My name is Chris Magee, and I'm your new moderator. I'm the night editor at the paper, and I've been with the Sun and lived in Naperville for 2 1/2 years. This is the first post of a new feature I'd like to introduce. From time to time, I'd like to go to more of a traditional blog format, where I'll post my opinion on an issue, and you can comment and give your own opinion. We'll still be doing the usual format most of the time, but when the right issue comes along I'll try this. I can't promise to respond to all responses, but I'll make the effort if I think a response is necessary. To be clear, this is my opinion and not that of the Sun as a whole. And now for today's main feature:
Despite criticism from just about everyone except the former governor's friends and family, Illinois Sen. Dick Durbin on Monday asked President George Bush to commute George Ryan's sentence on corruption charges.
Durbin should have listened to those critics.
Illinois is a state that has always been known for shady politics, and our elections are a national joke. Most state residents assume that at least some of their government officials are crooked, but usually there's no way to prove it, or no one willing to prosecute. Occasionally a lower- or mid-level official will go to prison, but the chiefs tend to get off untouched.
That's why so many voters of both parties were happy to see Ryan tried, convicted and sentenced to some actual prison time for his misdeeds. Finally, one of the bigwigs got what he deserved.
But now along comes Durbin, who wants to let Ryan off after he's only served one year of a 6 1/2 year sentence. Durbin uses Ryan's age and his ailing wife as an excuse, but Ryan is far from the only 74-year-old person in prison, nor is he the only one with a sick wife. Perhaps while I was in civics class I missed the part of the law that said if you reach a certain age, you should no longer be punished for your misdeeds. Are we going to release every prisoner over 74, or who has family who misses him? If we don't, then we're just setting a double standard again.
This isn't a partisan issue, either. State Republican chairman Andy McKenna opposes a pardon, saying, "The issue is not one of party but of bringing real change to Illinois by the way we conduct business."
Republicans have no reason to feel any special sentiment toward Ryan. He almost single-handedly destroyed the party in the state. He was elected in an era when his party controlled most of the state offices, and now they can't even find a credible candidate to run for most of them.

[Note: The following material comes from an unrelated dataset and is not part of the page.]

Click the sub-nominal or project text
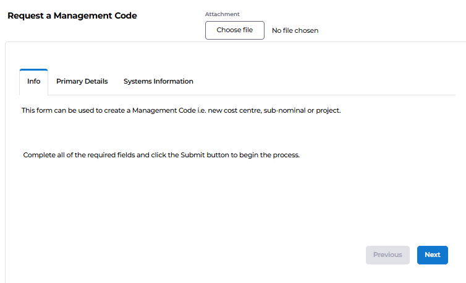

We shouldn't belittle his crime, either. Under his watch, licenses were given by the secretary of state's office to people who didn't deserve them, and people died because of the accidents these drivers caused.
Ryan says he feels "deep shame" for his actions. That's great, and he should. But remorse is not a get out of jail free card.
I remember reading a story around the time of Ryan's conviction, when an official was quoted as saying something like, "only three Illinois governors have gone to prison." ONLY three? Is that how high our standards are in this state? Maybe we should put up a sign when you cross the state border that says "Welcome to Illinois. XXX days since the last governor's conviction."
After Ryan had lost his re-election bid and was a lame duck with no mandate, he unilaterally commuted the death sentences of everyone on Death Row. I thought at the time it was a self-serving move blatantly seeking to create some sort of legacy. If Bush pardons Ryan, it will be a similar travesty.
Ryan did the crime, now he has to do the time.